We have an Azure DevOps On Premise server that has its application tier on a different machine than the db tier.
Production network
========
app1
db1
To be able to authenticate app1
against db1
we follow MS recommended way of joining these machines in a domain (which appears to be the only way). Now the setup is
Production network
========
app1
db1
domaincontroller
If there is a data loss and recovery scenario, there are two situations (from the point of view of the ADO server): full and partial recovery.
A full recovery of app1
and db1
is trivial. You restore the last VM snapshots of app1
and db1
(or use ADOs internal database backup and restore). Optionally lose some data, but as long as the domain controller is running, everything else is fine.
Now the thing I cannot wrap my head around is: What happens if there is partial data loss on app1
and db1
. Both servers are working for most users but some experienced data loss and need recovery.
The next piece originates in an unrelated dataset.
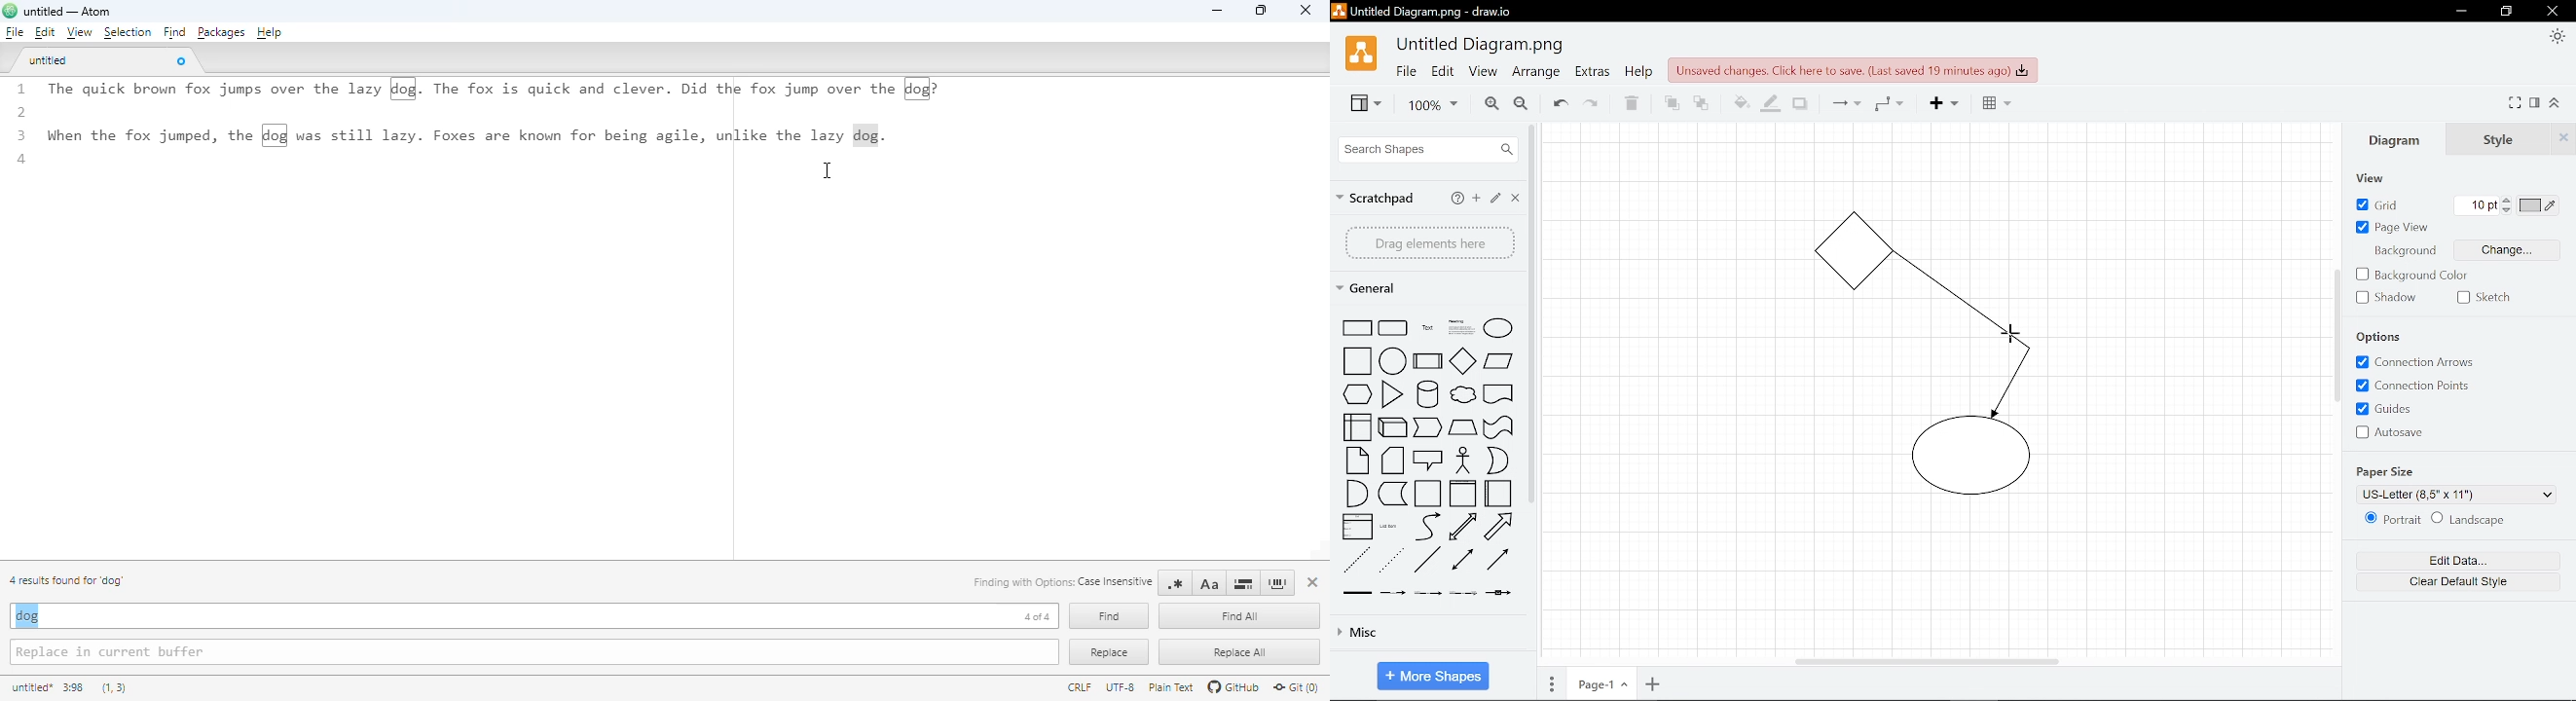 The width and height of the screenshot is (2576, 728). Describe the element at coordinates (2387, 204) in the screenshot. I see `Grid` at that location.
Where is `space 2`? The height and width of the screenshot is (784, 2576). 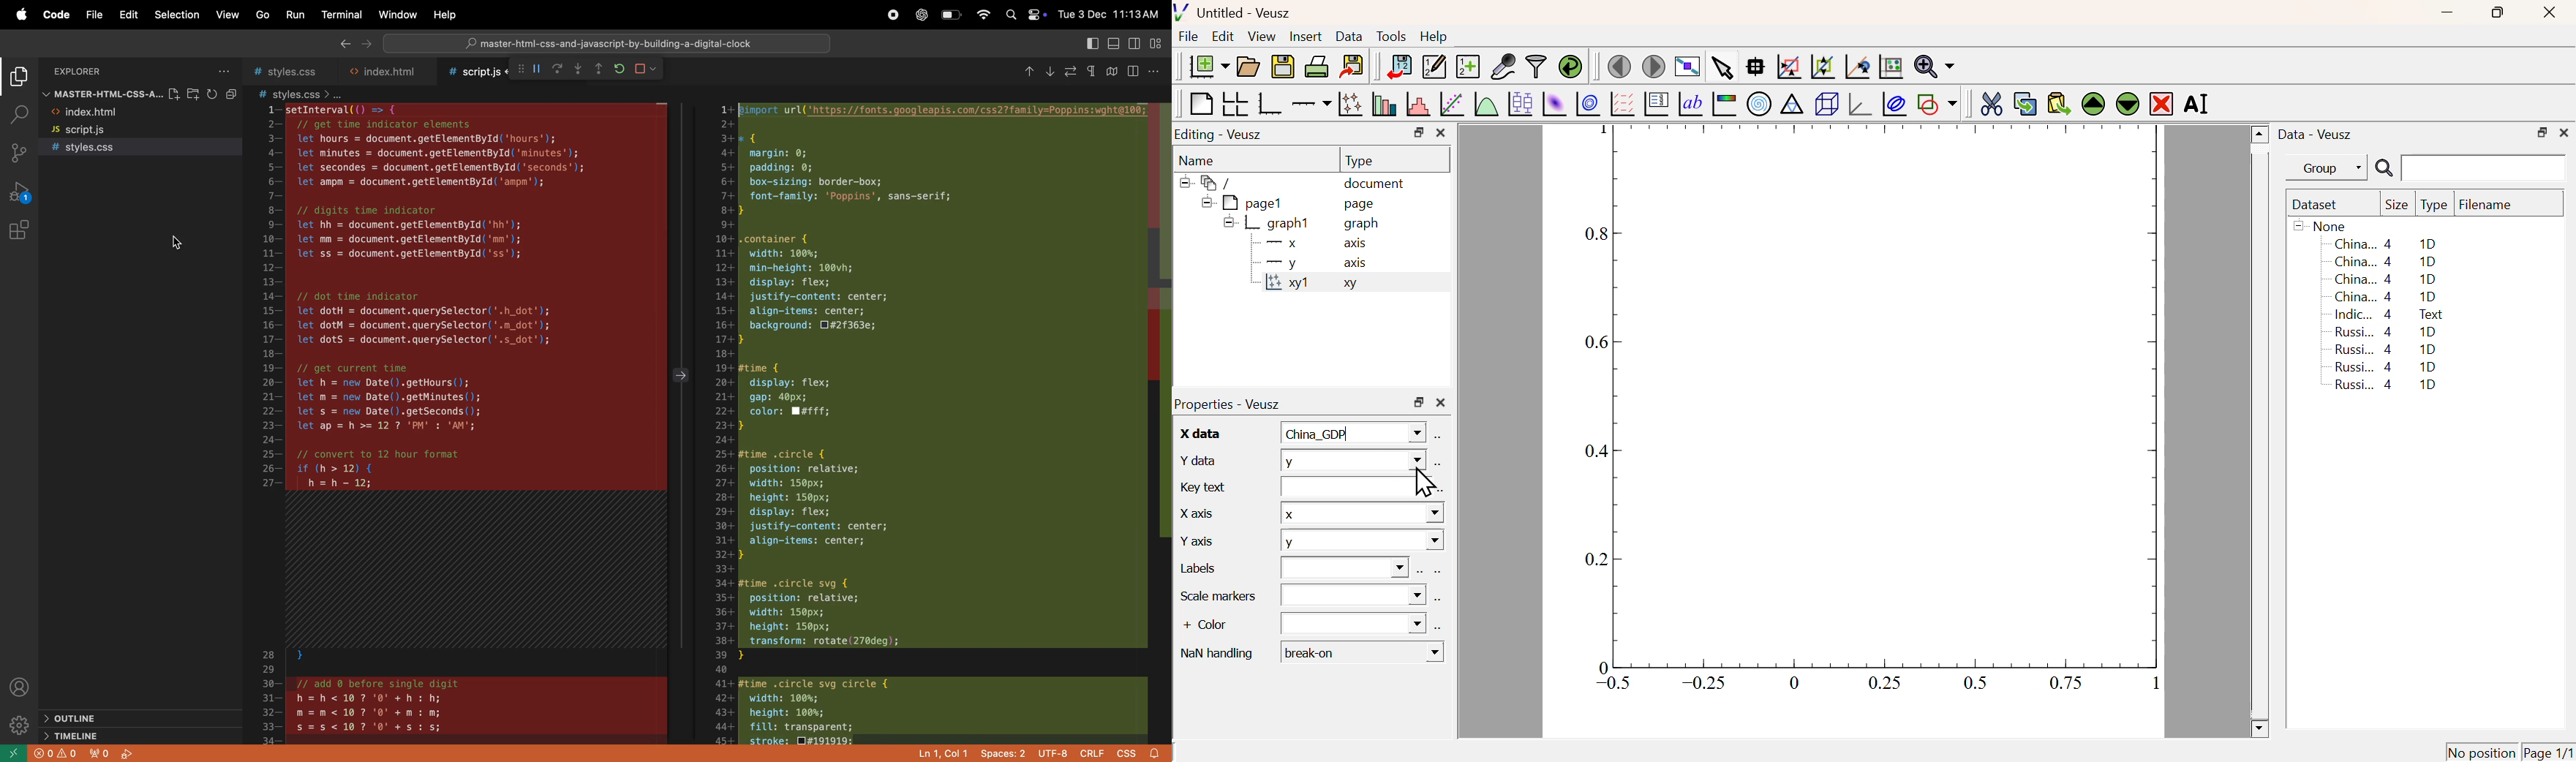
space 2 is located at coordinates (1004, 755).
Say we do not want to interrupt most users and will recover work items or source code without history. Is this even possible?
We cannot restore an older snapshot of app1
and db1
in the production network because this would impact all users not affected by the original data loss.
So IMHO the recovery scenario would require to restore a snapshot of app1
and db1
in an isolated environment.
Production network
=================
app1
db1
domaincontroller
Isolated network
=================
app_restored
db_restored
But do I actually also need to restore the domain controller into the isolated network as well? Since app tier and db tier need a domain controller to communicate, there is is really no way around restoring a domain controller as well, am I right? (I actually don't know if restoring a domain controller in an isolated network is easy or even possible)
This seems to be a very important constraint (if true) that effectively limits the ability to restore services that way.